L’arte del canto ottenne il suo massimo significato e la sua piena consacrazione proprio e solamente tramite il suo sublime servizio all’azione liturgica più eccelsa: la celebrazione del Sacrificio dell’altare; lì poté rivelarsi nelle più svariate e ricche tonalità. Con il suo inserimento nella celebrazione della Messa, il canto divenne sacrale e allo stesso tempo santificante; più propriamente, esso divenne la lingua celeste del Sacrificio dell’amore e della gioia. “Come Isaia (6,3-4) e San Giovanni (Ap. 4 e 5) presentano la liturgia della Chiesa celeste, così vibra e pulsa il canto della Chiesa militante al trono di Dio” .
L’arte della musica religiosa può debitamente assolvere il compito che le è proprio solamente quando ha le necessarie qualità. Poiché essa non è chiamata a sostituire l’effetto del testo, ma solamente a elevarlo e accrescerlo; le è richiesto soprattutto di adattarsi al testo liturgico, di unirsi strettamente a esso, affinché essa diventi un tutto armonico con lo stesso. Ciò avviene quando la musica respira lo stesso spirito da cui i testi sono animati e sostenuti.
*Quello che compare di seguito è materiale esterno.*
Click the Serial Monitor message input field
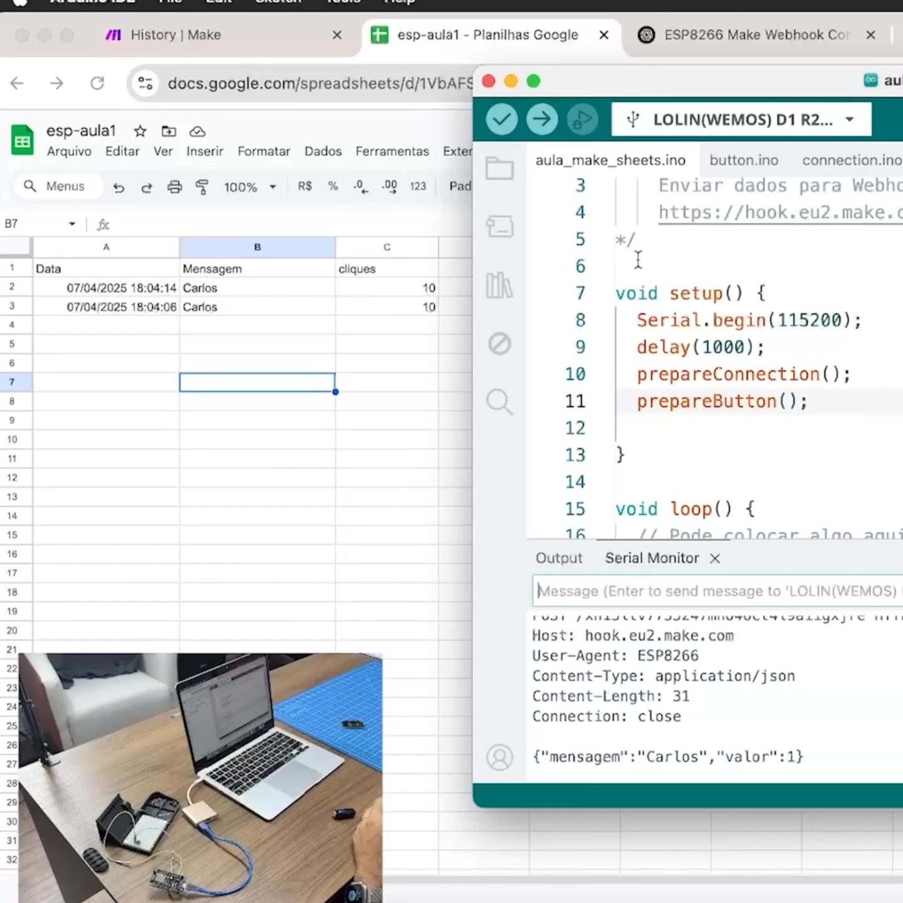The image size is (903, 903). coord(717,591)
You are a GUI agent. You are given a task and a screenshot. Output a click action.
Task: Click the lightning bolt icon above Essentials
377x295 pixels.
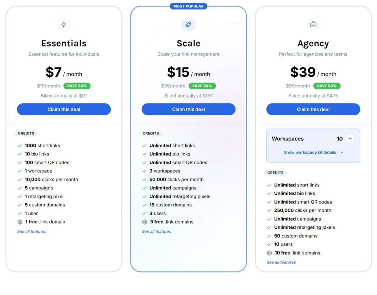click(x=64, y=25)
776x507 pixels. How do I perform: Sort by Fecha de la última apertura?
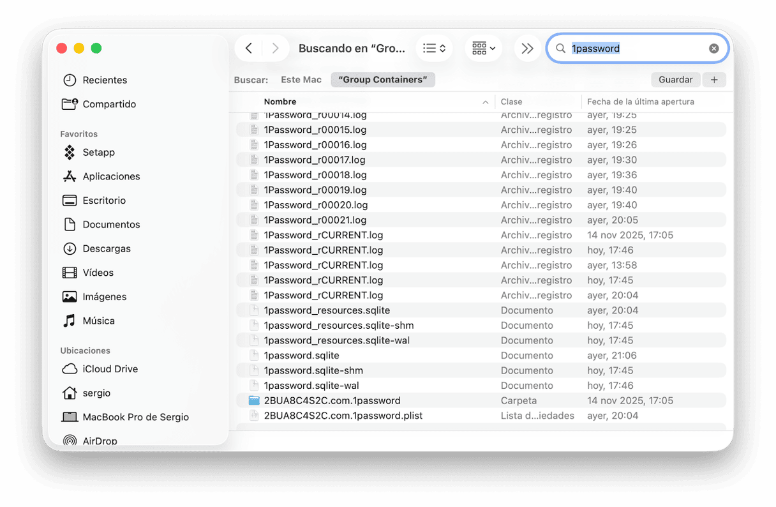[640, 102]
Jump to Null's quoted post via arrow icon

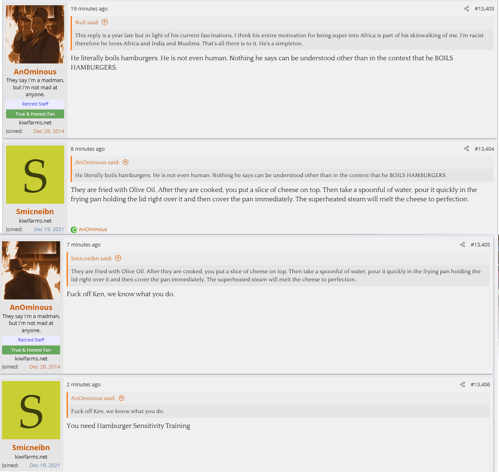[x=105, y=22]

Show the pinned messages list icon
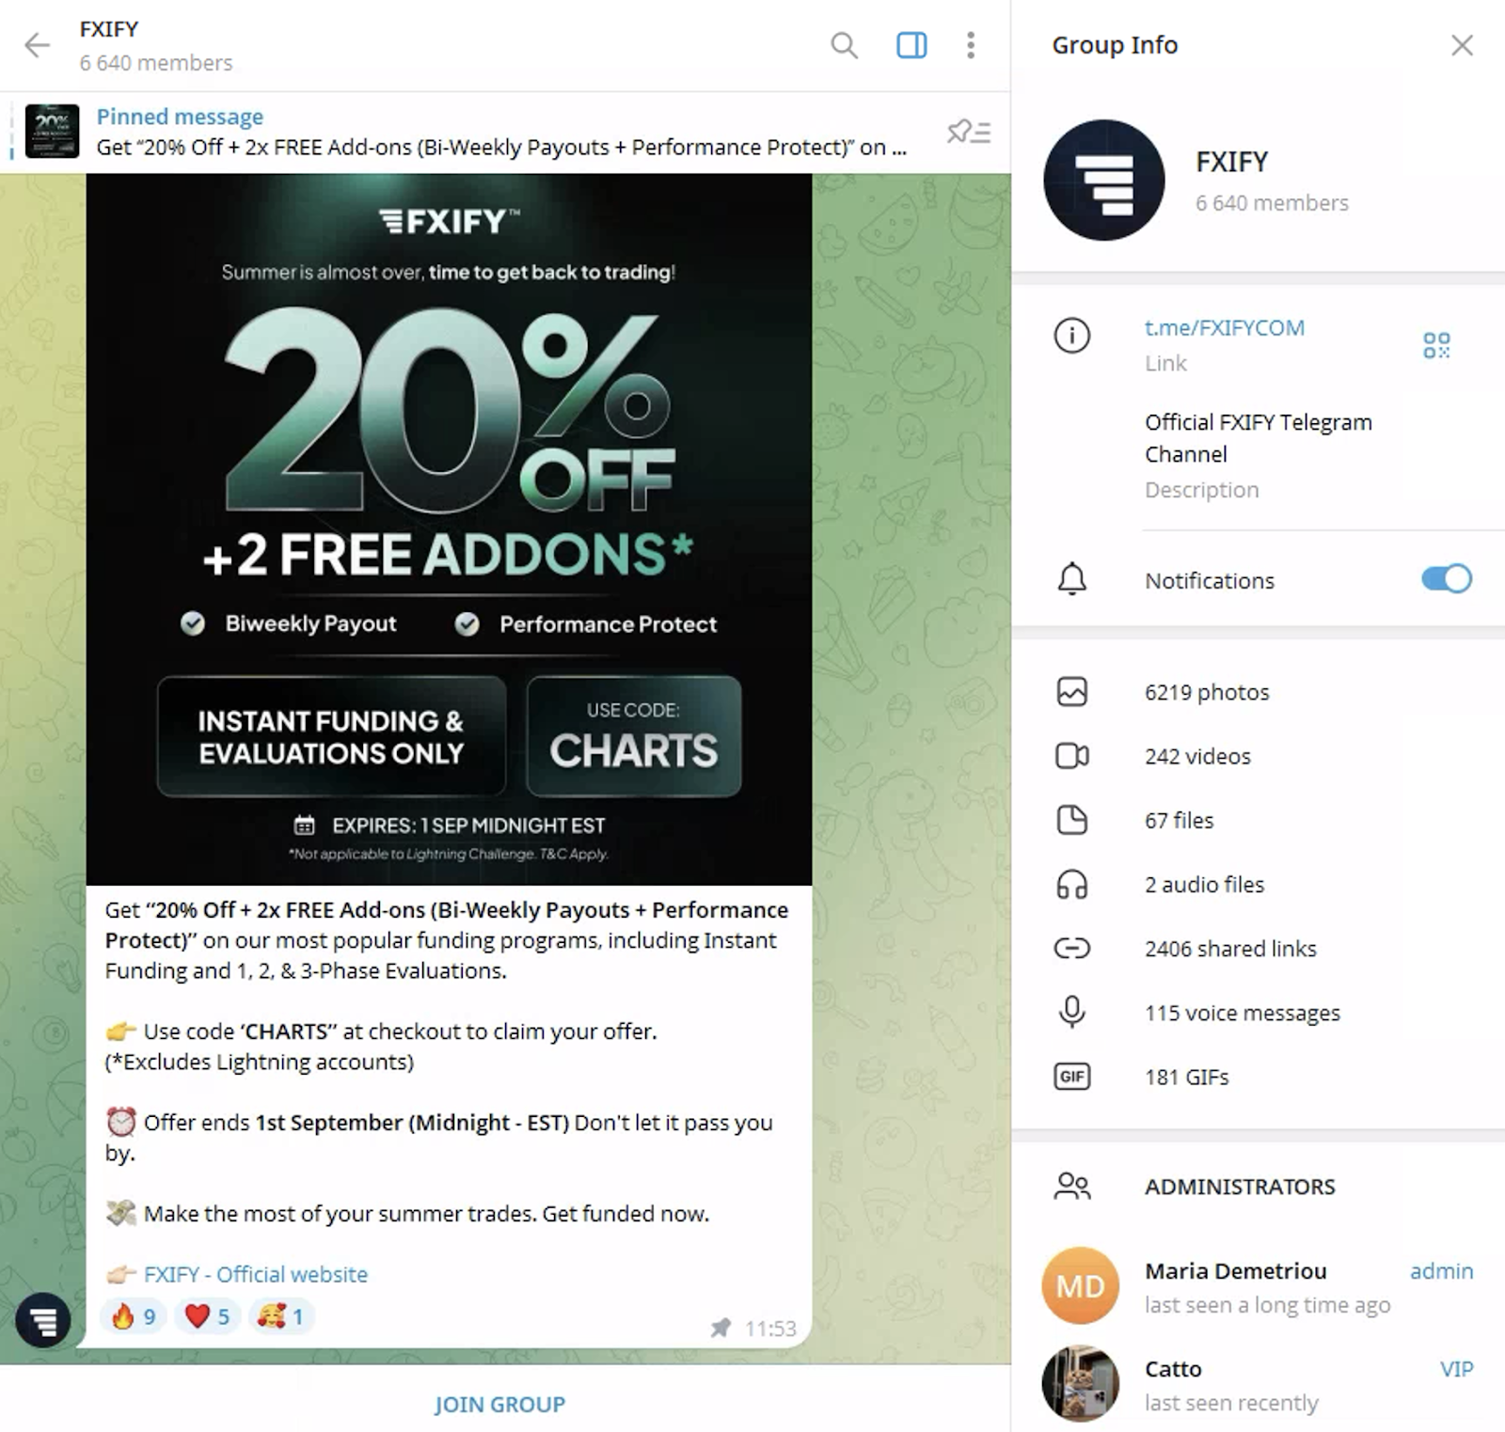click(969, 132)
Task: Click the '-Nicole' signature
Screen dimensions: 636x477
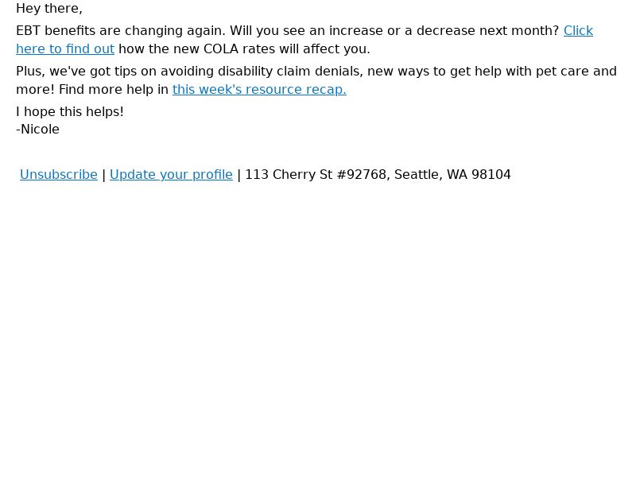Action: pyautogui.click(x=37, y=130)
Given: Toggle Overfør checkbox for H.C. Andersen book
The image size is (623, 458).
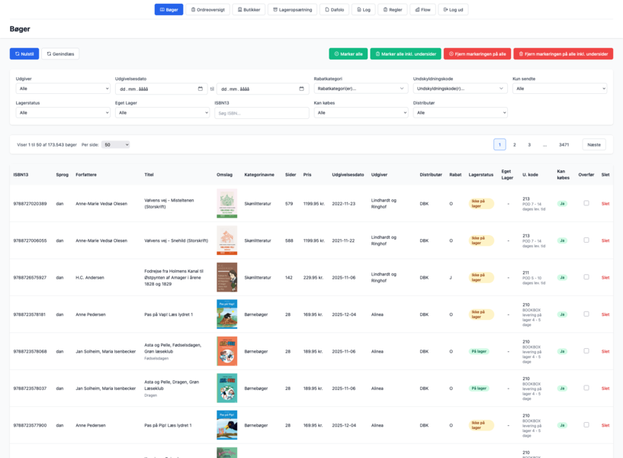Looking at the screenshot, I should (x=586, y=277).
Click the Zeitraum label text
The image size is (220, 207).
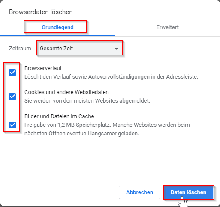(20, 49)
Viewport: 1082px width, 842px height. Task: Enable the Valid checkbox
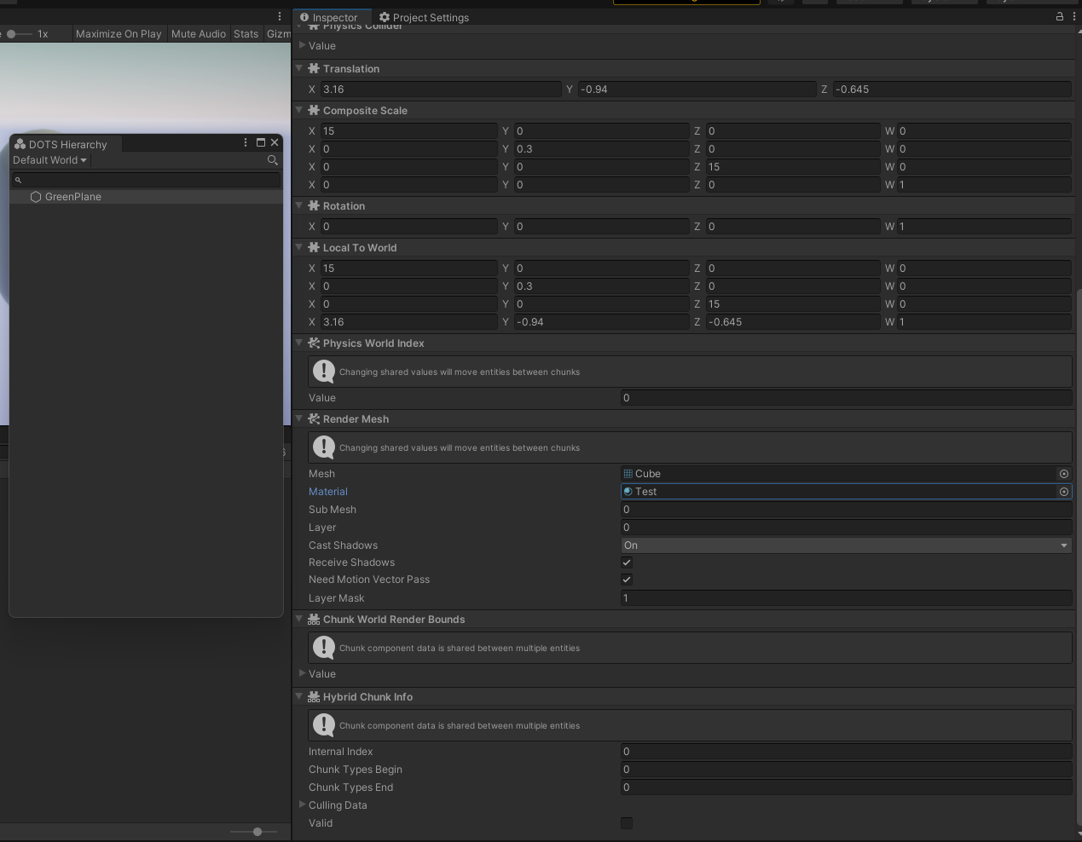tap(627, 822)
I canti della Messa esprimono in maniera insuperabile il timore reverenziale verso la Maestà dell’Altissimo, come anche tutti gli altri sentimenti con cui la Cristianità celebra il “Mistero della Fede”, il sacrificio del Corpo e del Sangue di Cristo, sentimenti di cui essa deve essere ripiena e permeata ogniqualvolta si raduna attorno al “Trono della Grazia” per offrire alla Santissima Trinità lode e ringraziamento, adorazione e amore, preghiere e suppliche di perdono. Ora, affinché le melodie liturgiche stiano in sintonia con i testi liturgici, devono essere caratterizzate dalle medesime qualità, cioè: essere semplici, naturali, serene, serie, nobili, energiche, virili, pie, devote, grandiose, e suscitare un intimo raccoglimento timoroso e una fiduciosa orazione.